Four people with headaches easily covers that. And 24 pills is still enough to kill you, painfully. Making the vast majority of people who just want to keep APAP around the house go more often to the store and pay a higher per-unit price just to slightly inconvenience those who want to die isn't reasonable. Nor is it reasonable to go full retard like with pseudoephederine and have a registry to make sure no one is buying a fatal dose by going to multiple pharmacies.
Tylenol is somewhat uniquely dangerous, it would possibly not have been approved as over the counter in the U.S. in today's regulatory environment.
This is for a couple of reasons.
-The therapeutic and toxic range are way too close (aka it's really easy to overdose accidentally, which does happen).
-It has significant interaction with some medical problems (aka liver metabolism). This is admittedly pretty minor in most situations.
And most importantly:
-Tylenol overdose is one of the worst possible ways to die. It is long, and slow, and for a while you think you are fine. This gives people lots of time to decline in misery knowing they made an irreversable choice. It's awful. Most other forms of overdose kill you quickly or rapidly alter your sensorium.
This creates agony on the part of the victim and their family, and also a significant amount of angst and distress in the healthcare team.
If you like you aren't paying for the minor inconvenience of harder to pull out of the packaging pills vs. fewer suicides, you are doing to reduce clinician burnout and doctors and nurses in the workforce longer.
It's also expensive to manage.
I'm not sure we'd have any OTC drugs in the US starting from zero in today's regulatory environment. Analgesics especially even get banned for prescription use (like the COX-2 inhibitors), because regulators refuse to consider that trading off risk of death against pain is valid in the first place.
That's a failing of today's regulatory environment, and has no bearing on whether I should be able to buy a big bottle of death.
My APAP related disgust is reserved for drug warriors who ensure that oxycodone with APAP is the most available formulation of oxycodone, because they consider people trying to abuse it dying horribly to be a feature and not a bug.
I think these days they would argue that the reason is mostly because of synergistic analgesia (which is not incorrect) but yes I agree it's a questionable cost/benefit.
But ultimately society is organized around tradeoffs in your rights to enable you to have rights and the conveniences of civilization. Having to deal with mildly annoying blister packs or smaller bottles doesn't seem like a high price to pay for the amount of pain you can prevent.
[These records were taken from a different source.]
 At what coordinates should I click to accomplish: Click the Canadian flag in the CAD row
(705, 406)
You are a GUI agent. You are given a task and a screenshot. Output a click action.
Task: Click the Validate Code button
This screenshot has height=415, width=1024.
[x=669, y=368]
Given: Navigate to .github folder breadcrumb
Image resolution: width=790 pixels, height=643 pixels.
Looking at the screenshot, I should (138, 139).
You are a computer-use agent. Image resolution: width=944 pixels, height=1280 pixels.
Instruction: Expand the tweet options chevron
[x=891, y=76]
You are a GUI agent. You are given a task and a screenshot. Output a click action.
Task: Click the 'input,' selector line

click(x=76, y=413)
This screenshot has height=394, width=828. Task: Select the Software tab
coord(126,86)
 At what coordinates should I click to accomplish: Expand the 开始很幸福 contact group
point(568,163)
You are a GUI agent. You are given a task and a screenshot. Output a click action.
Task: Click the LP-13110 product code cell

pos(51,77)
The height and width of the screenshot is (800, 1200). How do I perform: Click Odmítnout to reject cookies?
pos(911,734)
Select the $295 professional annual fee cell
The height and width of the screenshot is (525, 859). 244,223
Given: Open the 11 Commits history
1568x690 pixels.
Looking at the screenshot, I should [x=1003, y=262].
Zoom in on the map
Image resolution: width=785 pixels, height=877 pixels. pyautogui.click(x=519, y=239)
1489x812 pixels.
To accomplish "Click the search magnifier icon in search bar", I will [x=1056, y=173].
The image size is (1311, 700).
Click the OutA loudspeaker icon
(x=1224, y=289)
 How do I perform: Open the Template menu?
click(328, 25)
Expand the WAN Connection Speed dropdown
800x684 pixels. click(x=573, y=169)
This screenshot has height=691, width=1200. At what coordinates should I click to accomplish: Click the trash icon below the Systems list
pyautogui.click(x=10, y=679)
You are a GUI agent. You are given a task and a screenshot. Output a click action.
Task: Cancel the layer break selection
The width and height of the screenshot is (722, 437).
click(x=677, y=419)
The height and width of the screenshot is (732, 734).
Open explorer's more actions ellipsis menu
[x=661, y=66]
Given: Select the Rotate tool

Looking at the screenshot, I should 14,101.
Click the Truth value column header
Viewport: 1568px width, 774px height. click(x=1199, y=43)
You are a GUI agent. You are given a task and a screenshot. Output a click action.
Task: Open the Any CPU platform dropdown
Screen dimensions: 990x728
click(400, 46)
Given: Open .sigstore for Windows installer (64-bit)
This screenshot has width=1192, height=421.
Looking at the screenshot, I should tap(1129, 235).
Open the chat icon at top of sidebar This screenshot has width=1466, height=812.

Yes, that's one reason the combinations are popular, but not the reason oxy with APAP (Percocet) is so favored over oxy with ASA (Percodan, no longer available) or oxy with ibuprofen (Combunox, no longer available). That's drug warrior pressure.
No, society is organized around what those with power want.
There is a bunch of research out there suggesting that OTC and milder agents are just as good as stronger agents for managing acute pain. Example:
https://jamanetwork.com/journals/jamanetworkopen/fullarticle/2786200
Lots of research. You might not find that research convincing but it is absolutely out there.
Additionally APAP is a safer choice than ASA or Ibu if taken as prescribed, which is easier to ensure in an acute course (less potential for severe side effects or interaction with chronic medical conditions).
Yes, I'm aware of the risible drug warrior shit research. The drug warriors would love to eliminate legal opiods entirely, and they will lie about this being no loss, because they're drug warriors and do not care about pain as long as they can fight drugs.
I don't know a single person in clinical medicine who wants to eliminate opioids and while I'm sure there might be some crack pots that's an extraordinary claim that requires some evidence to be taken credibly.
Reactive under-prescribing in some outpatient settings is certainly a problem but that's not really your claim.